Texas barbecue is the best on earth. There's a lot of debate whether "authentic"' Texas style is dry-rubbed, sauced or both, but no matter what camp you fall into, bold flavor is the X factor. Try these oven-baked ribs in any state.
Repeat after me: Chili does not have beans. That's right, here in Texas it's considered a sin to put beans in your chili. We also like it pretty spicy, so try this crazy-hot chili at your own risk.
Oddly, even though Texans call all soft drinks coke, we lean toward the 23 flavors of Dr Pepper. Some of you may even remember Dublin Dr Pepper made in Dublin, Texas, with cane sugar instead of the original recipe. Sadly, due to a dispute with the parent company, it's no longer made.
Brewed in Shiner, Texas, Shiner is a true Texas staple. My personal faves are the Ruby Redbird and the seasonal Shiner Cheer.
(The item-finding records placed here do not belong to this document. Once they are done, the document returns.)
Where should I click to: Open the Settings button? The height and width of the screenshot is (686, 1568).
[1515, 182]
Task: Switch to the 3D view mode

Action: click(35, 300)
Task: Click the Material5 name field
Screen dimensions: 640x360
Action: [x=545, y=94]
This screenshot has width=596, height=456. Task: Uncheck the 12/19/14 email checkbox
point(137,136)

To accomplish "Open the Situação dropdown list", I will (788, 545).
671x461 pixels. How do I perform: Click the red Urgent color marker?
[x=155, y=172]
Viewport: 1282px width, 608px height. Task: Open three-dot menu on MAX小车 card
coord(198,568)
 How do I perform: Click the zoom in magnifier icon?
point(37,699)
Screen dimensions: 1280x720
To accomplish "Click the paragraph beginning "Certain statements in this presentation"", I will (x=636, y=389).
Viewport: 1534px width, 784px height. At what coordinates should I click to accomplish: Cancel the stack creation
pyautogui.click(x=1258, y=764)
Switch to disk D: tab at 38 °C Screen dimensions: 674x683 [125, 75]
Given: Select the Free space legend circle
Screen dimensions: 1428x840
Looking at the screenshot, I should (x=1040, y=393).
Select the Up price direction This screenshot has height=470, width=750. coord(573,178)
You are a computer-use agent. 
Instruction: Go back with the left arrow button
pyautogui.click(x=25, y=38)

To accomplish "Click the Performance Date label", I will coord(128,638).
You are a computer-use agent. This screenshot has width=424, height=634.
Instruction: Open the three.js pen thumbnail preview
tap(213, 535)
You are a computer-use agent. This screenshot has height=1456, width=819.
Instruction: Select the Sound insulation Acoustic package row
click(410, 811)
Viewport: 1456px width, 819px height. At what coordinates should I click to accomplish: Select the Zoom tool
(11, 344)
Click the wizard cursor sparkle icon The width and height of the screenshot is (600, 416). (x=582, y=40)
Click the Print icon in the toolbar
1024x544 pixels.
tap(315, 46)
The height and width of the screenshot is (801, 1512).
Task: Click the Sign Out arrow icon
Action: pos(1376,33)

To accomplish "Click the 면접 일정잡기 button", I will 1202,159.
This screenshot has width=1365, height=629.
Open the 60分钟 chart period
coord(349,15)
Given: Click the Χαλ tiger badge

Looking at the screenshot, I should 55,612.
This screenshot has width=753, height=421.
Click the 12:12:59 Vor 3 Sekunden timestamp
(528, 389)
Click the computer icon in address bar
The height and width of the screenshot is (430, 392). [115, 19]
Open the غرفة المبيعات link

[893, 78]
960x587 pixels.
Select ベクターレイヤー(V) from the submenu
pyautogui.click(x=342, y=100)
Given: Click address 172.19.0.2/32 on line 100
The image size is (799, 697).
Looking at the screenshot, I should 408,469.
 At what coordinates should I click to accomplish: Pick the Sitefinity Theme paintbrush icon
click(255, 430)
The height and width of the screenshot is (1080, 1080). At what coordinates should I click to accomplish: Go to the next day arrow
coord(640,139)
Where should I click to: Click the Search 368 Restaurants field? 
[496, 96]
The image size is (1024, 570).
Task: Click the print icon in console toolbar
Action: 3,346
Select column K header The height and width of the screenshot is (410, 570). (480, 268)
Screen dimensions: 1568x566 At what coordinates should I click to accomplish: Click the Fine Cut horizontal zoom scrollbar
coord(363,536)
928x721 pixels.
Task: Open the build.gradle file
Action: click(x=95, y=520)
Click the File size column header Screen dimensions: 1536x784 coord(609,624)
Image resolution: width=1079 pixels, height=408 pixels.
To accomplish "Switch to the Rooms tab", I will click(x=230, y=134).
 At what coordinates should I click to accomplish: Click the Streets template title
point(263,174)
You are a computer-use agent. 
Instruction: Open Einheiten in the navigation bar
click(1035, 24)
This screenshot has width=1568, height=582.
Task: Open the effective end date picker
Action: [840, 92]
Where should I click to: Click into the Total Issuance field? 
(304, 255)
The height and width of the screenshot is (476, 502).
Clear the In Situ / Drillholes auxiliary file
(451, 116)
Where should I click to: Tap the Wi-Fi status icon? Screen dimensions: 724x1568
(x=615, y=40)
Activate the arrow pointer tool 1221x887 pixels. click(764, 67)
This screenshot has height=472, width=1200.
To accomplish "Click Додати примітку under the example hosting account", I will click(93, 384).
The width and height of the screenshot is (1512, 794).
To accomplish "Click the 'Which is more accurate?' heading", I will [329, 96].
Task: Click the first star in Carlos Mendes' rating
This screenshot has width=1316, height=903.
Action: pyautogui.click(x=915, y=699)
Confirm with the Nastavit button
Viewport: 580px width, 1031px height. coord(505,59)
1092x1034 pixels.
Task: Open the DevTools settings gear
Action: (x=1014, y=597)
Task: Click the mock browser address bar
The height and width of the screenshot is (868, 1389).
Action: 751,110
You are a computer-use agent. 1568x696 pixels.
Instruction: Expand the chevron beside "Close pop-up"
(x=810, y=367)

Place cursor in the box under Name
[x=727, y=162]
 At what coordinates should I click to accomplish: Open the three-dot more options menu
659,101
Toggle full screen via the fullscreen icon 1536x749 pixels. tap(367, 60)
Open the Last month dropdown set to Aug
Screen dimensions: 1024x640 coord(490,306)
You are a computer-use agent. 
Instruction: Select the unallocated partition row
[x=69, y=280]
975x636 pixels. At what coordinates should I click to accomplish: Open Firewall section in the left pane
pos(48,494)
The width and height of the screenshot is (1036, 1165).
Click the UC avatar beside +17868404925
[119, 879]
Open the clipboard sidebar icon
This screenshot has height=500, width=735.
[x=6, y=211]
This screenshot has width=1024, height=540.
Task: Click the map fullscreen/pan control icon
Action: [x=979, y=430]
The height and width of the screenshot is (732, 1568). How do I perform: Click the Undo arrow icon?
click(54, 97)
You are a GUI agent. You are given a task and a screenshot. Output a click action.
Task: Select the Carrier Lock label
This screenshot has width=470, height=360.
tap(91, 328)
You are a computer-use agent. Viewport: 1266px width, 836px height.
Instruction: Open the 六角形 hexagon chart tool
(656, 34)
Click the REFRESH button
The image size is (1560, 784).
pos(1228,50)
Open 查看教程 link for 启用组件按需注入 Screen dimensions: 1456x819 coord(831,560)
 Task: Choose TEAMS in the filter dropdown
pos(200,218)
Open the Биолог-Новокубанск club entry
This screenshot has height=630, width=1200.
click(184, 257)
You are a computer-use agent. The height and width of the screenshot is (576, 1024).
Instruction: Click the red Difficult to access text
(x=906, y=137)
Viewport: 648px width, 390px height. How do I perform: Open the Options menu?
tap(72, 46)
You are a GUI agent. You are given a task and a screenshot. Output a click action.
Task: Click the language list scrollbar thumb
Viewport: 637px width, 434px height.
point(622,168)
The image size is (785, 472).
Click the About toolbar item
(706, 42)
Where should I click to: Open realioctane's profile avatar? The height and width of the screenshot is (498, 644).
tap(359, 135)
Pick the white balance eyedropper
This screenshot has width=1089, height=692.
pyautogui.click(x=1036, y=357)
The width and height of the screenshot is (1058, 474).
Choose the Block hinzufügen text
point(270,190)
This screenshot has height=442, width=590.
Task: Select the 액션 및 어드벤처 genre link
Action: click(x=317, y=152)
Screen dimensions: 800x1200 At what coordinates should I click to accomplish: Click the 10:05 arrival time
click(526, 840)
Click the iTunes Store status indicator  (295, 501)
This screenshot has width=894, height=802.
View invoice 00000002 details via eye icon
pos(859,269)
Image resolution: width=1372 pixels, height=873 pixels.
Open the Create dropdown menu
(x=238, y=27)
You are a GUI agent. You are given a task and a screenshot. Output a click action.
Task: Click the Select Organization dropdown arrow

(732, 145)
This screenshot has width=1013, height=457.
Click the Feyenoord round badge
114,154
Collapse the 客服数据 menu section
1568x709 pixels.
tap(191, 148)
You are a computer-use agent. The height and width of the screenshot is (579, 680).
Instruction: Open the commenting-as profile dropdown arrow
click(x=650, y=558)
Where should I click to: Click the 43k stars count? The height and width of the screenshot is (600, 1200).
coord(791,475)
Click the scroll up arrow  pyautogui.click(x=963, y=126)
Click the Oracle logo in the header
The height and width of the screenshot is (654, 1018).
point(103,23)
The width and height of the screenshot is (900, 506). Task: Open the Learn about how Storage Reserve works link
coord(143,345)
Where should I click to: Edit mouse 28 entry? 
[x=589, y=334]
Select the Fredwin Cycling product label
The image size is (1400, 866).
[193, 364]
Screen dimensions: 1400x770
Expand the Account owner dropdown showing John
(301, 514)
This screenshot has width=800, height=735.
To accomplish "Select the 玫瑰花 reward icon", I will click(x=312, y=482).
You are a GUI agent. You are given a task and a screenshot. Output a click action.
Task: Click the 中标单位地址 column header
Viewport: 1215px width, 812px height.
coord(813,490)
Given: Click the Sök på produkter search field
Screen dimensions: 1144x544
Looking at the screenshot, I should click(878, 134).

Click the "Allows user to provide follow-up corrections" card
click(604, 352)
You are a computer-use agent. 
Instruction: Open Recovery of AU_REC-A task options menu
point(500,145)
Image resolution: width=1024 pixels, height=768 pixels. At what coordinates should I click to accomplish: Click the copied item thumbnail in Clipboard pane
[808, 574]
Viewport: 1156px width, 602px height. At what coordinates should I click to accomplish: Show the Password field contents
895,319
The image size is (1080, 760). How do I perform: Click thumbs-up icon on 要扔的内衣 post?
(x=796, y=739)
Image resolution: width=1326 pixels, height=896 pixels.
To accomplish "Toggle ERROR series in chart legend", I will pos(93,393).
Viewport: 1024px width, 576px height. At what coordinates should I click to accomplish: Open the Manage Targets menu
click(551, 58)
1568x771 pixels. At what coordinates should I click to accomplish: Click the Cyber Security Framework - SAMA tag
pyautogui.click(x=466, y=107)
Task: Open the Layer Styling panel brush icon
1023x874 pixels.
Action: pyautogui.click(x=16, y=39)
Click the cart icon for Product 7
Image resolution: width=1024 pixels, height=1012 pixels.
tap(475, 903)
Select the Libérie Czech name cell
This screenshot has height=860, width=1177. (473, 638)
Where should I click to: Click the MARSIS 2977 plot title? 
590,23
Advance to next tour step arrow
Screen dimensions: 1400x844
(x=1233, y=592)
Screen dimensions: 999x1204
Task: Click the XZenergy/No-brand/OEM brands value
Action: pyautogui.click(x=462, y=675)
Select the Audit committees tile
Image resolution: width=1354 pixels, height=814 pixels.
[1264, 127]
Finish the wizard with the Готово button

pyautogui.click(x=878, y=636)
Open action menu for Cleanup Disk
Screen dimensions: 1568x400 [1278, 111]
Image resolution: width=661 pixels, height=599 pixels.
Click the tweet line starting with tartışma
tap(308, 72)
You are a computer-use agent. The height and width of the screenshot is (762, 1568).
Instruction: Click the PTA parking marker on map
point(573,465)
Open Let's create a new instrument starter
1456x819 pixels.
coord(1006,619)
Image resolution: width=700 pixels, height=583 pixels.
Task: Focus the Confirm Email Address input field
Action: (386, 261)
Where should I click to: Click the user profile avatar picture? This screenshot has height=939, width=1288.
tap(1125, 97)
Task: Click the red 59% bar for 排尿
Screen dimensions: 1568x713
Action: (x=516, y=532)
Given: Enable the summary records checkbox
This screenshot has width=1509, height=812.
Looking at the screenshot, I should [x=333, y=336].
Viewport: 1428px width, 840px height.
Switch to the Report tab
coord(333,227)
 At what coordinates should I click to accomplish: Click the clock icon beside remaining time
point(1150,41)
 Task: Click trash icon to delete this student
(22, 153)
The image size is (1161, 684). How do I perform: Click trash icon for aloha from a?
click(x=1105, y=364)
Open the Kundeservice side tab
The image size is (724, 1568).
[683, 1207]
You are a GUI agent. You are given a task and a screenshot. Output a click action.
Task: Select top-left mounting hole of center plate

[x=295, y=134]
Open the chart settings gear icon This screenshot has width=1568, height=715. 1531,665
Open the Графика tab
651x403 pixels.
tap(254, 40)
Tacos, burritos, enchiladas and more, we can't get enough of this Mexican hybrid that's become its own foodie genre. There are plenty of Tex-Mex restaurants (one for every church in Texas), but try this delicious and easy recipe for Tex-Mex grill packets.
Whether you like steak or chicken (or even portabello mushrooms), you can batter it up, smother it in gravy and serve it with a side of mashed potatoes and veggies. I never promised Texas food was healthy. But you can try this healthier chicken fried steak if you're worried about it.
In Texas, the tamale lady is the hero of the workday, selling her edible wares from workplace to workplace. Don't have a tamale lady? If you find a good brand, then it's OK to buy these in the freezer section, but you can try your own homemade tamales too.
If you're not drinking Shiner, then you're drinking sweet tea. Period. And when she asks for a cup of sugar in this Southern sweet tea recipe, she ain't pulling your leg.
Keep your coconut cream and key lime. In Texas, we like our pies crunchy, sweet and satisfying. I like these little mini pecan pies because they're packed with the nuts of our state tree.